As it turns out, Warp is looking good even at this early stage.
Players take control of a truly adorable little lab experiment/monstrosity who has the power to teleport a short distance. Players use the twinstick formula to amble around and rotate a small reticle that indicates the destination of your warp. A quick button press later and you'll instantly appear at your target - teleporting through walls or behind enemies in the process.
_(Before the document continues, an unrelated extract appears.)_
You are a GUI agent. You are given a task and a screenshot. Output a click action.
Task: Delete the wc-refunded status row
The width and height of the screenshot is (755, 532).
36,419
Ah, yes. Enemies. As soon as you escape the first laboratory testing chamber, you'll have to contend with roving patrols of armed guards and panicky, helpless scientists (who can still raise the alarm if more powerful antagonists happen to be around). My first instinct was to use the unique teleportation mechanic to manoeuver around behind them; keeping out of sight by hiding in their blind spot and warping through walls before they reached the end of their patrol route. Stealth is incredibly important as a single enemy bullet will kill you stone dead, putting the emphasis on working out the best route through any given selection of rooms.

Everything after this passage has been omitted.